Laschet setzt sich für einheitliche Lösungen ein
CDU-Parteichef Armin Laschet will unterdessen in Fragen der Corona-Pandemie keine klaren Ansagen in seine Partei hinein machen. "Corona-Bekämpfung ist keine parteipolitische Frage. Und ich warne auch davor, es zu einer Frage zwischen CDU und SPD, zwischen Grünen und FDP zu machen", sagte der nordrhein-westfälische Regierungschef am Sonntagabend in der ZDF-Sendung "Berlin direkt". "Die Bundesregierung ist auf der einen Seite. Die 16 Länder, wo fast jede demokratische Partei in irgendeiner Form an Koalitionen beteiligt ist, ringen um die richtigen Lösungen. Ich werde das beibehalten: Es wird nicht parteipolitisiert", sagte er.
"Alle ringen um den richtigen Weg", sagte Laschet. In unterschiedlichen Ländern mit unterschiedlichen Regierungen seien unterschiedliche Maßnahmen ergriffen worden. Er werde eher dafür kämpfen, dass man zu bundeseinheitlichen Lösungen komme und dass das pauschale Schließen, das die letzten Wochen bestimmt habe, verändert werde. Laschet sprach von einer "differenzierten, vorsichtigen, angleichenden Öffnung", zu der man in den 16 Ländern kommen solle. Am Mittwoch beraten Kanzlerin Angela Merkel (CDU) und die Ministerpräsidenten über das weitere Vorgehen in der Pandemie.

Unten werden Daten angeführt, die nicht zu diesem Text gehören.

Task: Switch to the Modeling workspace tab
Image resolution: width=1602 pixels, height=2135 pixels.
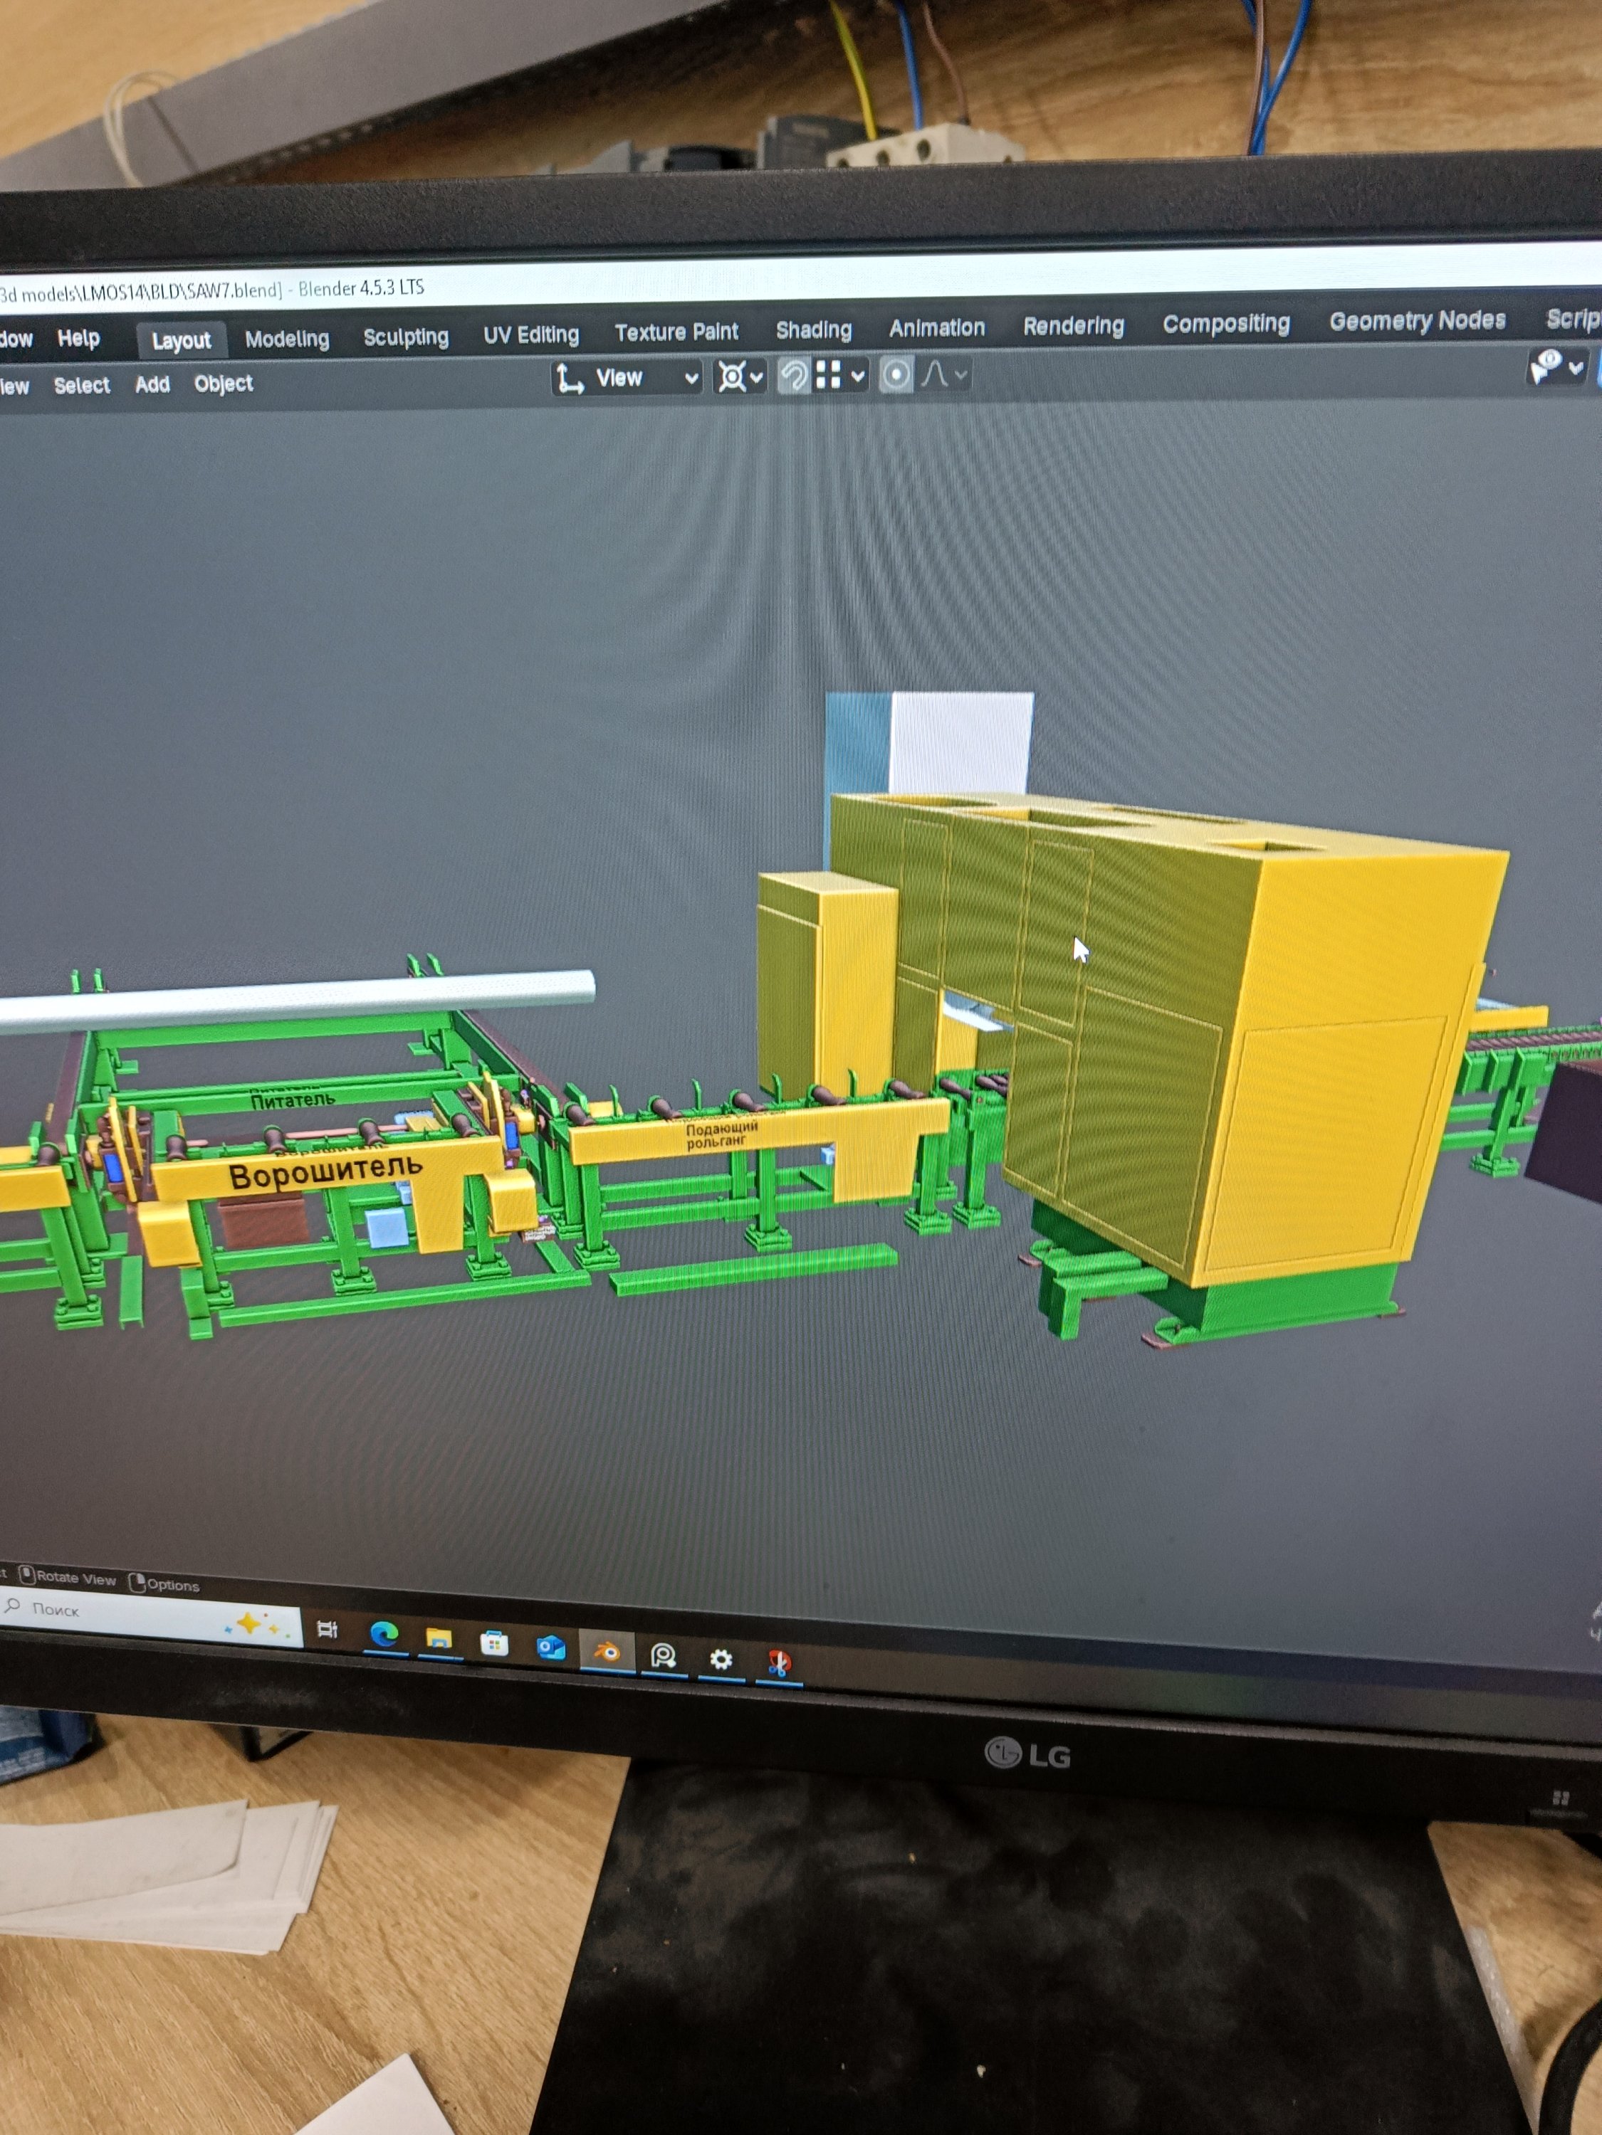Action: pos(287,339)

Der Expertenrat der nordrhein-westfälischen Landesregierung wirbt nach Angaben der Vorsitzenden des Europäischen Ethikrates, Christiane Woopen, dafür, nur Lockdown-Bereiche zu öffnen, die zusätzliche Schutzkonzepte vorlegen. Dazu zählten etwa Test- und Impfstrategien. "Wenn jetzt nur aufgemacht wird, wird die dritte Welle notwendigerweise kommen", sagt sie in der ARD. Woopen, die dem nordrhein-westfälischen Expertenrat angehört, kritisiert, dass die vom Gesundheitsministerium genannten 800 Millionen Schnelltests bei weitem nicht für eine umfangreiche Teststrategie ausreichten.
Lauterbach schlägt neue Impf- und Teststrategie vor
Der SPD-Gesundheitspolitiker Karl Lauterbach schlägt laut einem "Spiegel"-Bericht vor, die zweite Impfdosis erst am Ende des jeweils zugelassenen Spielraums zu verabreichen, um schneller mehr Menschen impfen zu können. Zudem plädiert er demnach für ein Testprogramm, wonach an Schulen und in Betrieben alle Menschen mindestens einmal pro Woche mithilfe von geschultem Personal einen Schnelltest machen sollen.
Wer ein negatives Ergebnis habe, solle anschließend mit dem Nachweis einen Tag lang in Geschäfte gehen dürfen. Dadurch könnten die Läden zeitnah öffnen, natürlich weiterhin mit Maskenpflicht – gleichzeitig verhindere man aber Ansteckungen, zitiert der "Spiegel" Lauterbach.